Article published on the 2009-03-12 Latest update 2009-03-12 15:02 TU

Police arrest a lawyer in Hyderabad(Photo: Reuters)

Police arrest a lawyer in Hyderabad
(Photo: Reuters)

Police in Pakistan baton-charged demonstrating lawyers in Karachi and the southern city of Hyderabad, arresting about 100, at the start of the third "long march" to gain the reinstatement of sacked judges. In Lahore and Quetta, other demonstrations went off relatively peacefully.

About 90 people were detained in Karachi, including Ghafoor Ahmed, the vice-president of the country's biggest religious party, Jamaat-e-Islami. Police arrested other demonstrators in Hyderabad, which, like Karachi, is in Sindh province, where the government has banned protests.

Two thousand lawyers, political and rights activists rallied in Lahore, the capital of Punjab province, which also comes under the government’s ban.

About 150 lawyers and 250 activists left from the western city of Quetta.

The lawyers have been campaigning for the reinstatement of judges since 2007, when former President Pervez Musharraf sacked Chief Justice Iftikhar Muhammad Chaudhry and about 60 other judges, as he struggled to hold on to power.

Despite backing the lawyers' movement when Musharraf was in power, the ruling People's Party (PPP) has not reinstated Chaudhry and the other judges, causing Nawaz Sharif's Muslim League (PML-N) to walk out of the government.

Sharif and his brother Shahbaz have been banned from standing for election, which led them to call for the government to be booted out of office.

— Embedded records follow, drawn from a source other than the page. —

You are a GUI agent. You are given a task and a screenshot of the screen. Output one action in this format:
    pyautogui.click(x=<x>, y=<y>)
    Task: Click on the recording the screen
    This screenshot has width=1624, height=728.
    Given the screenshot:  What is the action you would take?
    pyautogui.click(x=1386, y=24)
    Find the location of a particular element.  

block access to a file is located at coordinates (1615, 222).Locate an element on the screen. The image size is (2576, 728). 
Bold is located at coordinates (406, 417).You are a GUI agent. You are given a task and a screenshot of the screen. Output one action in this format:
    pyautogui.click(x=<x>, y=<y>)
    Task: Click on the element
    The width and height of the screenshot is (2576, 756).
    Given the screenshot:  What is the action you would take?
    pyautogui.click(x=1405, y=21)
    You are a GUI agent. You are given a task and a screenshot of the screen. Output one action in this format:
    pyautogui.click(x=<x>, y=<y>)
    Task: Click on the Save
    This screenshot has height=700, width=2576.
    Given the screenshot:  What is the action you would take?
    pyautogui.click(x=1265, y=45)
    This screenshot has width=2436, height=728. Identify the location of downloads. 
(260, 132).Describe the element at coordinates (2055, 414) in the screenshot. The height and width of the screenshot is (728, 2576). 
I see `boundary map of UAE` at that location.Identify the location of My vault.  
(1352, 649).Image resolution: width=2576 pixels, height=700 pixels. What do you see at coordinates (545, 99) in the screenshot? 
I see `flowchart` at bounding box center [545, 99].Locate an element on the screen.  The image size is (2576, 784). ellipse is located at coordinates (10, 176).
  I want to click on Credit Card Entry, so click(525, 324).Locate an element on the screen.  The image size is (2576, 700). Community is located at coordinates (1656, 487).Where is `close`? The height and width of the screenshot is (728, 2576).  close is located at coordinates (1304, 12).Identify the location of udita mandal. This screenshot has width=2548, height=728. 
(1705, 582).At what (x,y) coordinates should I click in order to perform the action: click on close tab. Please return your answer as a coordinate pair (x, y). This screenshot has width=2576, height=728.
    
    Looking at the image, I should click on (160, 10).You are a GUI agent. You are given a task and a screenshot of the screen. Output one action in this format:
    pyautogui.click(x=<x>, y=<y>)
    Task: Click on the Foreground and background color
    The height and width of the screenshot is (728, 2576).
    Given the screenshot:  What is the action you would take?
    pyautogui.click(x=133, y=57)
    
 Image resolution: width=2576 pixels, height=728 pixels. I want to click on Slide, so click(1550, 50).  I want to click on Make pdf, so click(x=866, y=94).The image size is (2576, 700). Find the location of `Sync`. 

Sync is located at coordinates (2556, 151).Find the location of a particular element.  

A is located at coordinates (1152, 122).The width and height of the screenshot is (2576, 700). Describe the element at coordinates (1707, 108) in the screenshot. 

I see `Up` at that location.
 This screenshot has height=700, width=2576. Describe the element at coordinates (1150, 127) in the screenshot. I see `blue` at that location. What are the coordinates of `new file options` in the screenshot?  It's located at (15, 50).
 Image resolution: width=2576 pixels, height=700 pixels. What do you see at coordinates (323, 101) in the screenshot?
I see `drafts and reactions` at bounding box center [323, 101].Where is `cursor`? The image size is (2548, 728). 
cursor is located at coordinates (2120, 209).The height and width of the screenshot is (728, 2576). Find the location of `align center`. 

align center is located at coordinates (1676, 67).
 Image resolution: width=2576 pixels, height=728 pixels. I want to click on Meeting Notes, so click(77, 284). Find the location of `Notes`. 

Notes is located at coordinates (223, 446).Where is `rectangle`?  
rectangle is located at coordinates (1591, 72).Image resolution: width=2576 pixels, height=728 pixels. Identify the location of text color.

That led President Asif Ali Zardari to ban demonstrations in Punjab and Sindh this week.

"We made a lot of efforts to get rid of the dictator and now the same formula is being applied by the so-called democratic government," says Karachi lawyer Iftikhar Javaid Qazi, who was jailed for protesting under Musharraf's military-led regime.

Qazi was in hiding again on Thursday.

"Last night I was sitting in my office, I got a message from some of my friends that I should not sit there because the police had raided my residence," he told RFI. "Since last night I am out of my own house and keeping myself hidden somewhere."

Reaction: Iftikhar Javaid Qazi of the Sindh Bar Association

12/03/2009 by Salil Sarkar

Qazi points out that Zardari and his wife Benazir Bhutto, who was assassinated in 2007, benefitted from a pardon introduced by Musharraf and believes that the judges might rule the move unconstitutional.

The convoys will now set out on a four-day drive for Islamabad.